## Problem to solve
Lay out as a numbered list the entries from the line containing "Select Minhas Definições in settings dialog" down to the line containing "This screenshot has height=794, width=1512.", both included, leaving out any blank lines.
··· Given data
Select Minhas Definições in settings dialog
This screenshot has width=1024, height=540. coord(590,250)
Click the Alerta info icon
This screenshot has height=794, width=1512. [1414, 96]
······
··· Given data
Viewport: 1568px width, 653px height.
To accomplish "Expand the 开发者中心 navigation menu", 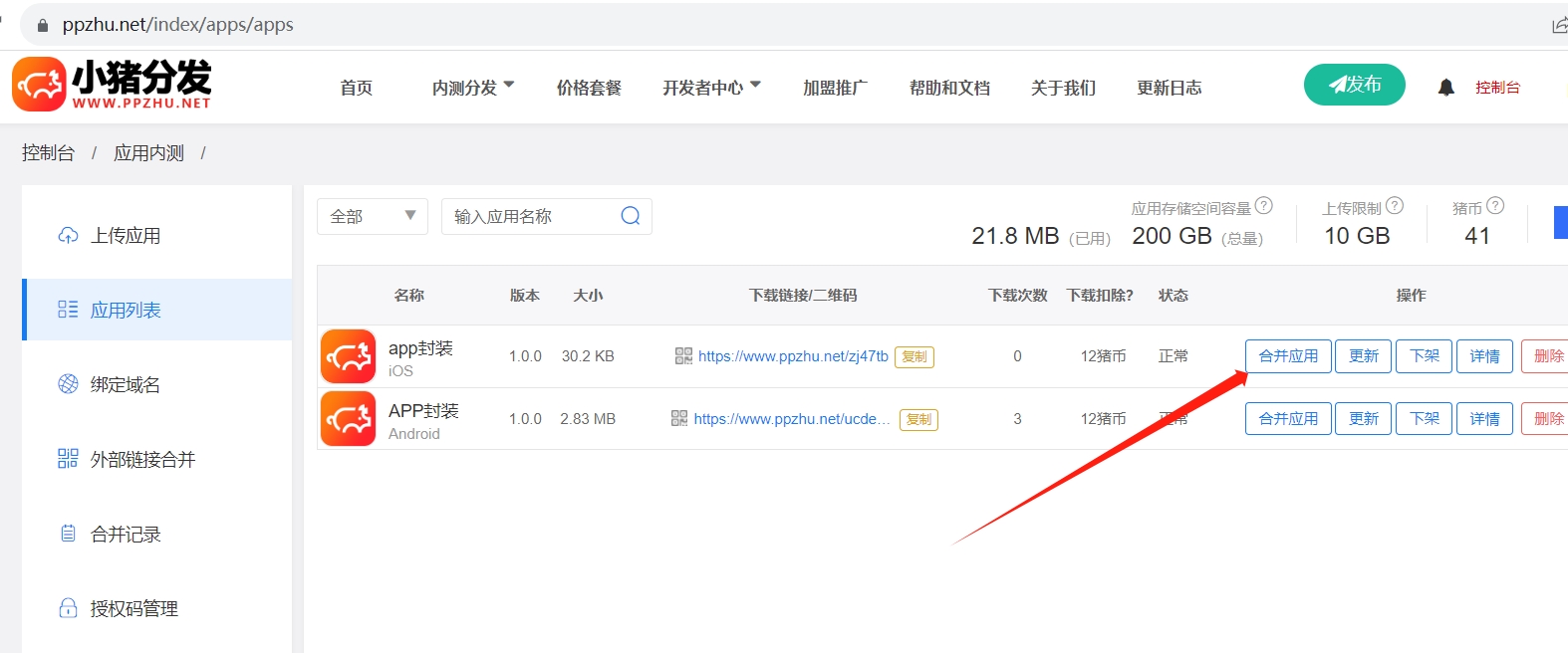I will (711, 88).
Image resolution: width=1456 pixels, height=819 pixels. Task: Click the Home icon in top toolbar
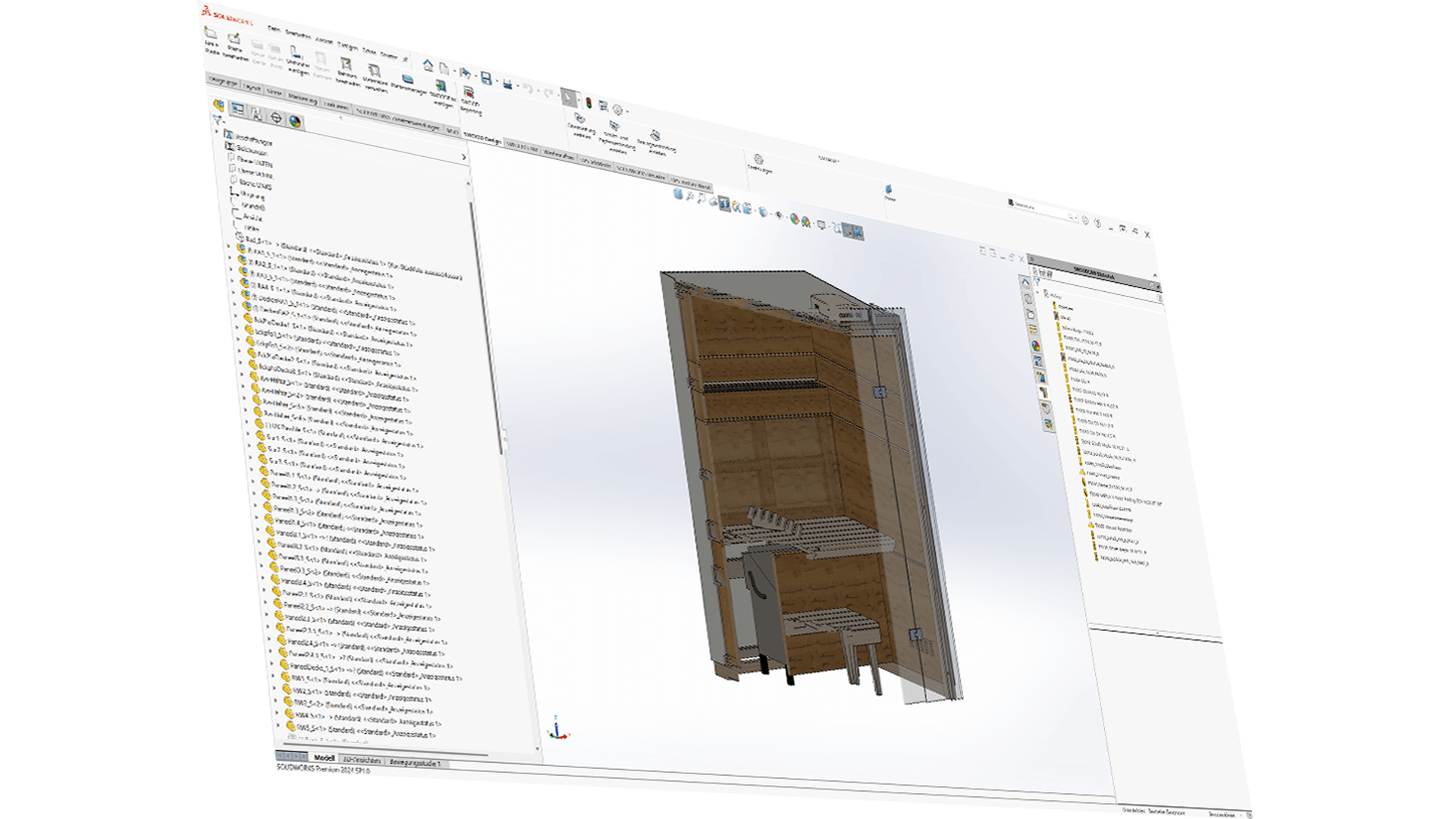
······
## Answer to the problem
1. Select Minhas Definições in settings dialog
2. This screenshot has width=1024, height=540. coord(590,250)
3. Click the Alerta info icon
4. This screenshot has height=794, width=1512. [1414, 96]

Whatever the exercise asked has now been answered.